Task directions - Output only the lines of the entries that follow, starting at the one with "Tatuaje de ancla" and running down to the one with "todas las categorias de tatuajes (385, 23)", both included and unchanged.

[Extracted material Boundary: Start]

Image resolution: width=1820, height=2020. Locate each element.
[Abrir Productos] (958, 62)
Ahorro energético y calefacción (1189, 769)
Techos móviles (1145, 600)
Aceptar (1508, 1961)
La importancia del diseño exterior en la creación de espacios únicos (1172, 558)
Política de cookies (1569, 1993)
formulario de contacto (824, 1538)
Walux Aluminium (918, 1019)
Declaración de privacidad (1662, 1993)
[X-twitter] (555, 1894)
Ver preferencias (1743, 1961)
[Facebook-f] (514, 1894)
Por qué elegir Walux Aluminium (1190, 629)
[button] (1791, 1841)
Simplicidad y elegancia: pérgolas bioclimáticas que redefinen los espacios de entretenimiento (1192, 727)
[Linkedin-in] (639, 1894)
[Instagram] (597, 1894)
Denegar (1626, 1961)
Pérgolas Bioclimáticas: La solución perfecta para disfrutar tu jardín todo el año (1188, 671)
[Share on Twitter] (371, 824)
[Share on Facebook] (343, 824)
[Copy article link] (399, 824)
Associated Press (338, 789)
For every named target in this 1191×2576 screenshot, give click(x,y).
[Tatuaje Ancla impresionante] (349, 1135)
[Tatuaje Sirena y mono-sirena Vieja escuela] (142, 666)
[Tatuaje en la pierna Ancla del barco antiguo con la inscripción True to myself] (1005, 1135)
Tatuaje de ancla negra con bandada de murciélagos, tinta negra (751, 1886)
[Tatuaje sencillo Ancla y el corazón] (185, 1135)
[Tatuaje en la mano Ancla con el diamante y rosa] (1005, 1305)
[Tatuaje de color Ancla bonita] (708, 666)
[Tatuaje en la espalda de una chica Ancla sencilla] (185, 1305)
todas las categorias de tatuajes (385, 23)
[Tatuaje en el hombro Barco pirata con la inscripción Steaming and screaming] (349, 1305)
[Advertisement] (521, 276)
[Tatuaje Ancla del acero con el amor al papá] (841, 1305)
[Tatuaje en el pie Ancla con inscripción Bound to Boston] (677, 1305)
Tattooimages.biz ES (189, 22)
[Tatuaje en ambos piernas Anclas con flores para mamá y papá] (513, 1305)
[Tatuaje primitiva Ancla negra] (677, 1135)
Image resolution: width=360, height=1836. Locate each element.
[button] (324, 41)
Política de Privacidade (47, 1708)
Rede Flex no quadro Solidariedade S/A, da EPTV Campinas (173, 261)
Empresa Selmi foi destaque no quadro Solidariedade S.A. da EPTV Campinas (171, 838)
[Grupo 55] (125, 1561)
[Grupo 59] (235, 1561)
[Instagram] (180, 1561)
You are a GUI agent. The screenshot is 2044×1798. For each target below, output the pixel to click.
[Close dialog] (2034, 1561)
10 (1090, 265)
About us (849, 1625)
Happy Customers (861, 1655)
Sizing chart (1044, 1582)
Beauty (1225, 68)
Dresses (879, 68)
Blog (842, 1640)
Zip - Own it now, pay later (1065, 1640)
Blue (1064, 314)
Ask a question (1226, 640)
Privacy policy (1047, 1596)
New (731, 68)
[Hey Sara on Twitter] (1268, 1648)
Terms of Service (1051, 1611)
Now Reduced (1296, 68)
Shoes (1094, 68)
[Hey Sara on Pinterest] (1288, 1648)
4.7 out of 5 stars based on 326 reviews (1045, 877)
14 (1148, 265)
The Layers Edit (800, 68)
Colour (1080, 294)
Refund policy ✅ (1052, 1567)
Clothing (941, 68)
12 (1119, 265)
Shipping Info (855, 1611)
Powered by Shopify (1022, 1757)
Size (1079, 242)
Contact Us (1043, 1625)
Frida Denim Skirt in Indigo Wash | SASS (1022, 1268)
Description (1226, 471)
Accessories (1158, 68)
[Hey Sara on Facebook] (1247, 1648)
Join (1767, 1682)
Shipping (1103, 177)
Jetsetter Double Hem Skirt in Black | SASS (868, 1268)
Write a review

[Extracted material Boundary: End]

Task output -
Tatuaje de ancla negra con bandada de murciélagos, tinta negra (751, 1886)
[Tatuaje sencillo Ancla y el corazón] (185, 1135)
[Tatuaje en la mano Ancla con el diamante y rosa] (1005, 1305)
[Tatuaje de color Ancla bonita] (708, 666)
[Tatuaje en la espalda de una chica Ancla sencilla] (185, 1305)
todas las categorias de tatuajes (385, 23)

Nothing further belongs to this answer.